Many historians have used modern genetic data to work out where Proto-Indo-Europeans came from and how they expanded, but most of their ideas are chasing down blind alleys. For example, many analyses try to match modern genetic boundaries with modern or ancient linguistic boundaries, arguing that neighbors who speak different languages rarely marry each other, and so over time their populations have diverged genetically. But populations divided genetically and linguistically are also often separated by such physical boundaries as mountains and seas, and this factor complicates matters inextricably.
The historical data is further supported by the discovery of well-preserved mummified corpses from places that were inhabited by Indo-European speakers.

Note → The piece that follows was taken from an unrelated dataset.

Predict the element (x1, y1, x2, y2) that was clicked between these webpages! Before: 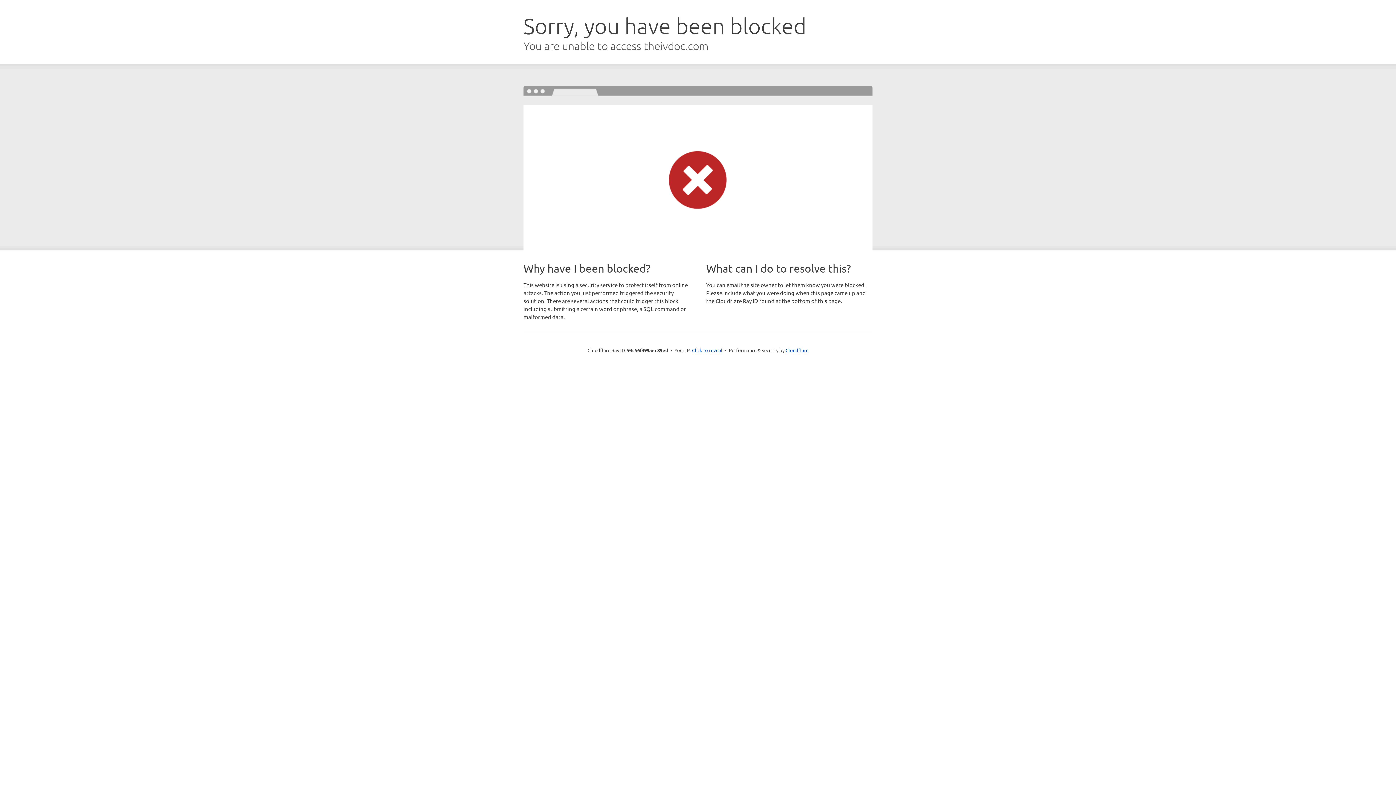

This has been done in the Chinese East-Turkistan ( for example Tarim Basin) where mummified bodies of people belonging to a Tocharian and/or a mixed Aryo-Tocharian culture has been excavated.
Regarding the Archeological data, we should note that, the anthropologists cannot immediately deduce from any archaeological culture's skeletal remains that, in life, its people spoke Proto-Indo-European. All we can do with ancient skeletal material is determine cases of population movements, and then decide if any such movements match the relevant period of Indo-European expansions and the relevant lands penetrated by Indo-Europeans. Likewise with modern genetic material, we can use it only to locate ancient population movements that might correspond with Indo-European expansions.